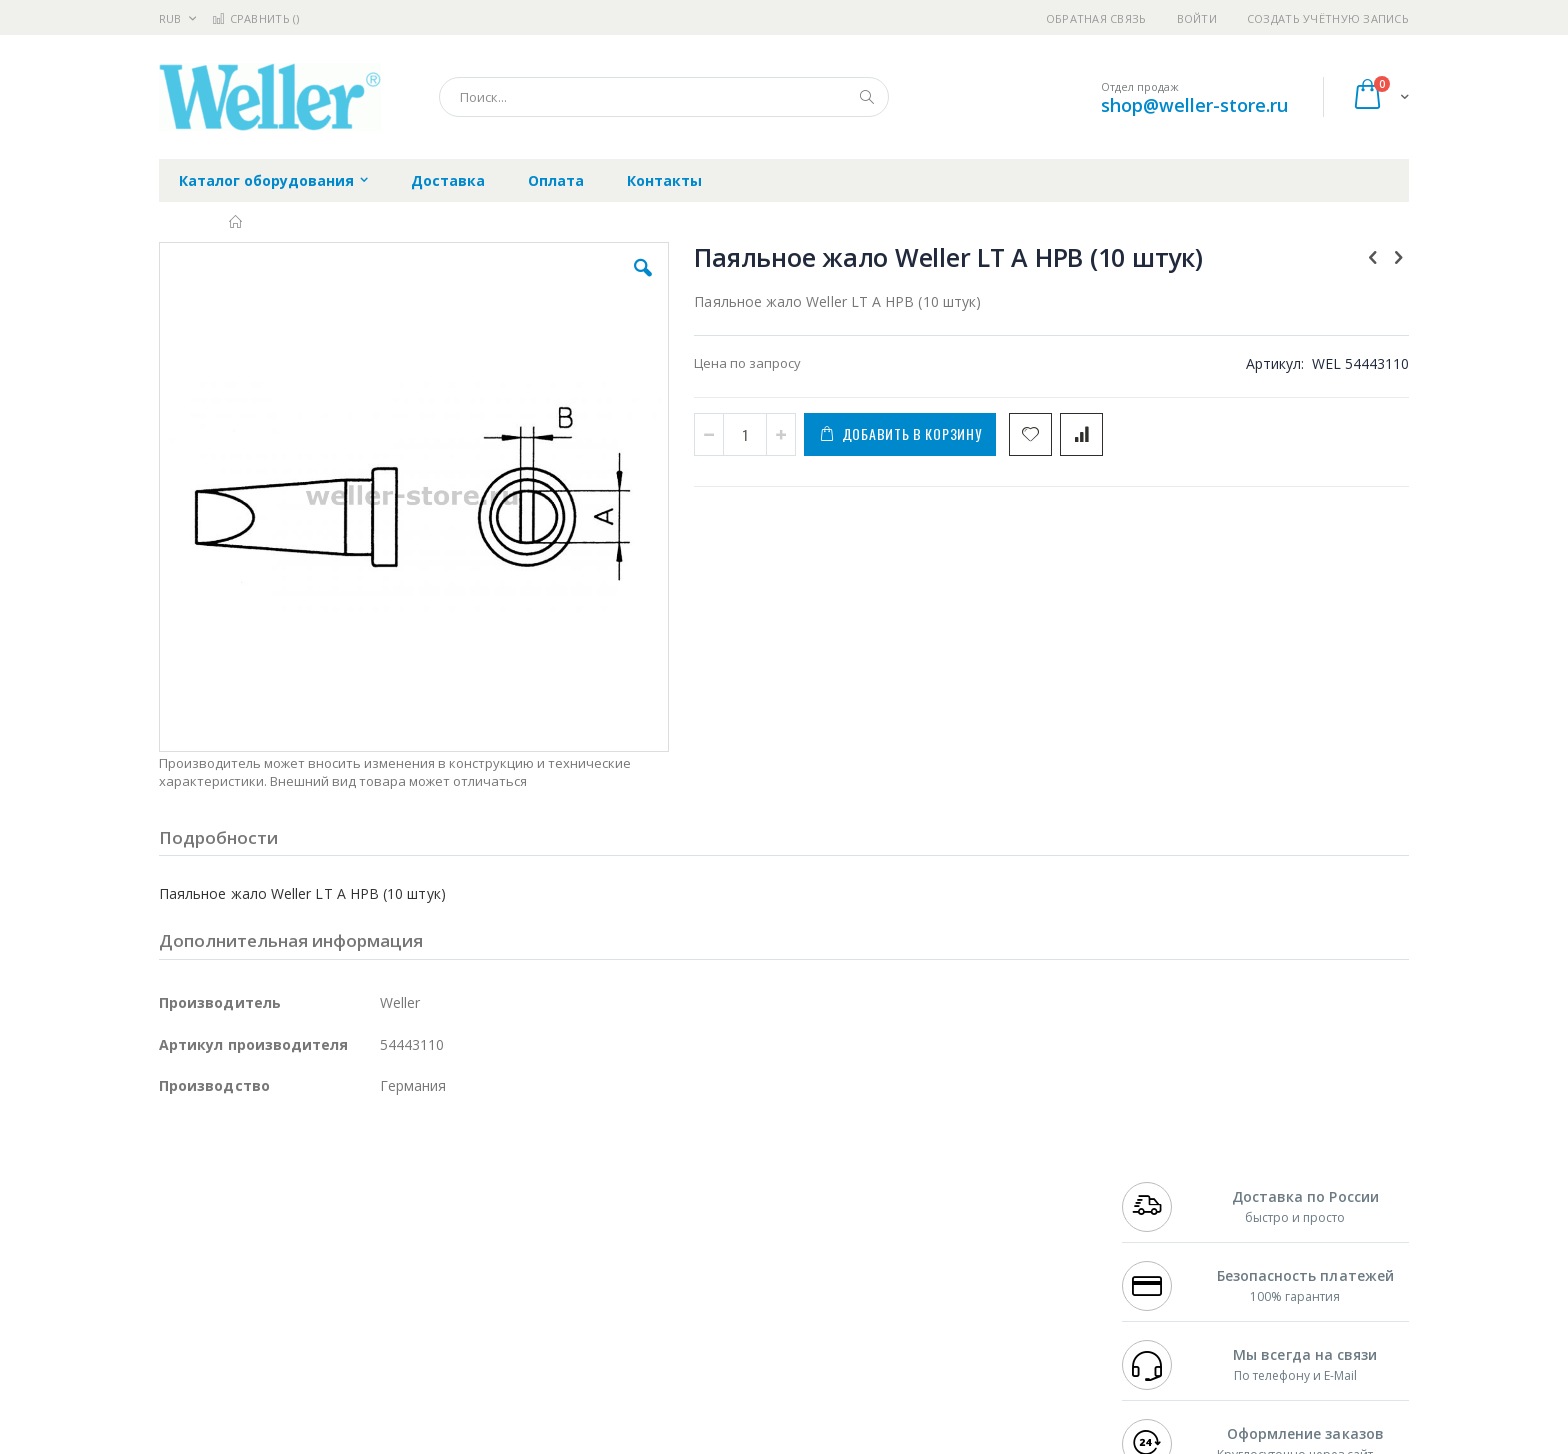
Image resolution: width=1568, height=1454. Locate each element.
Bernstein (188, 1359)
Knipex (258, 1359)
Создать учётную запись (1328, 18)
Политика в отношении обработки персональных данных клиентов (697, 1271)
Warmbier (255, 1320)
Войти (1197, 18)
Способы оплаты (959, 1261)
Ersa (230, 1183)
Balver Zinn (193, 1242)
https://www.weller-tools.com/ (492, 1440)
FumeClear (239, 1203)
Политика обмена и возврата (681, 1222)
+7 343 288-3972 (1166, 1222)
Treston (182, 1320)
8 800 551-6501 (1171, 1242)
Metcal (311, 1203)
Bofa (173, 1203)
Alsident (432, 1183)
+ + + +
**What needs to be done:**
Update all the items above by replacing "Политика" with "Правила" wherever it appears, leaving everything else unchanged. Give the revised lines without the pictures.

**Right answer:**
Image resolution: width=1568, height=1454. Locate each element.
Bernstein (188, 1359)
Knipex (258, 1359)
Создать учётную запись (1328, 18)
Правила в отношении обработки персональных данных клиентов (697, 1271)
Warmbier (255, 1320)
Войти (1197, 18)
Способы оплаты (959, 1261)
Ersa (230, 1183)
Balver Zinn (193, 1242)
https://www.weller-tools.com/ (492, 1440)
FumeClear (239, 1203)
Правила обмена и возврата (681, 1222)
+7 343 288-3972 (1166, 1222)
Treston (182, 1320)
8 800 551-6501 (1171, 1242)
Metcal (311, 1203)
Bofa (173, 1203)
Alsident (432, 1183)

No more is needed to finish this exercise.